WRITTEN INSTRUCTION 1 = In the particle-motion answer, at what value of t is the vertex of the velocity parabola?
WRITTEN INSTRUCTION 2 = Repeat the part of the particle-motion answer from "4. I do not" to "question both ways.", word for word.

EXCERPTED PASSAGE =

——————————

Daniel B. answered • 12/07/20
A retired computer professional to teach math, physics
The distance s(t) is the integral of v(t):
s(t) = t³/3 - 9t²/2 + 18t + C
The constant C is determined from the boundary condition s(0) = 1, so
s(t) = t³/3 - 9t²/2 + 18t + 1
1.
The average velocity is
(s(8) - s(0))/8 =
8²/3 - 9x8/2 + 18 =
3.333
2.
v(5) = 5² - 9x5 + 18 = -2
The instantaneous velocity is -2.
That means the instantaneous speed is 2, and velocity is directed to the left.
3. The particle is moving right, when its velocity is positive.
The velocity is a parabola with roots t=3 and t=6
(which you can calculate by solving t² - 9t + 18 = 0).
Since the leading coefficient, being 1, is positive,
the velocity is positive on the intervals [0,3] and [6,8].
4. I do not know whether "faster" refers to speed or velocity.
That is, when its speed is increasing going backwards, does that count as "faster"?
Therefore I will answer the question both ways.
The particle is going faster or slower when its speed/velocity is increasing
or decreasing respectively.
To determine that, notice that the parabola representing the velocity
has its vertex at t = 4.5.
The particle velocity is decreasing (it is slowing down) on the interval [0, 4.5)
and it is increasing on the interval (4.5, 8].
The speed, being the absolute value of velocity,
is decreasing on the intervals [0, 3) and (4.5, 6), and
is increasing on the intervals (3, 4.5) and (6, 8].
5. Again I am not sure how "distance traveled" is measured.
That is, when the particle is going backwards is it making a positive or negative
contribution to its distance travelled?
If the answer is "negative" then the solution to 5. is simply s(8) - s(0) = 26.666
Now I assume that the answer is "positive".
The particle is going forward on the intervals [0,3) and (6,8], while going backwards
on the interval (3,6).
So the total distance travelled is
s(3) - s(0) + s(3) - s(6) + s(8) - s(6) =
s(8) - s(0) + 2(s(3) - s(6)) = 35.666

——————————

Items from a dataset:
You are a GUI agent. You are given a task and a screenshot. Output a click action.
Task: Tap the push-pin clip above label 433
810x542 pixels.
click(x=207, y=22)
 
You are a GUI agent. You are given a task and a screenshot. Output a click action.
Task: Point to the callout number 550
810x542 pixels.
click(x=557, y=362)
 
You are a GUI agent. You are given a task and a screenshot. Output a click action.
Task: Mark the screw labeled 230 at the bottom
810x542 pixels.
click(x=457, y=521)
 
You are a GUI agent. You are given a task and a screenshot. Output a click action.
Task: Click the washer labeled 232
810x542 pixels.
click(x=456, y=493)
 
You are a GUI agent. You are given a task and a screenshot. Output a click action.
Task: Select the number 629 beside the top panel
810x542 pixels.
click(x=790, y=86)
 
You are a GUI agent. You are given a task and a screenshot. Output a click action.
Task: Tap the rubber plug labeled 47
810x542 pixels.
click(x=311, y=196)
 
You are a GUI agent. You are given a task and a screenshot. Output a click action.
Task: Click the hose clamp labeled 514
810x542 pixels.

——————————

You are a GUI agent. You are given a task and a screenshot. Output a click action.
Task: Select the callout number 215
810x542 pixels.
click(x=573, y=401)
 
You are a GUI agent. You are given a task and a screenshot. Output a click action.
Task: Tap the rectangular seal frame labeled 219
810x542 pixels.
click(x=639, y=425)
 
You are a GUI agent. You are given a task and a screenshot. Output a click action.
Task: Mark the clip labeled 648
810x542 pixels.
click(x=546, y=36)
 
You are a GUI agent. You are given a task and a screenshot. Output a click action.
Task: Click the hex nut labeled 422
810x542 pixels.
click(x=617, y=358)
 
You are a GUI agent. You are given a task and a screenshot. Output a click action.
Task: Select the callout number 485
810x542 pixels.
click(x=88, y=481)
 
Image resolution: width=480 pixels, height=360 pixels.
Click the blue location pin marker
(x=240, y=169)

——————————

RIGHT ANSWER 1 = t = 4.5

RIGHT ANSWER 2 =
4. I do not know whether "faster" refers to speed or velocity.
That is, when its speed is increasing going backwards, does that count as "faster"?
Therefore I will answer the question both ways.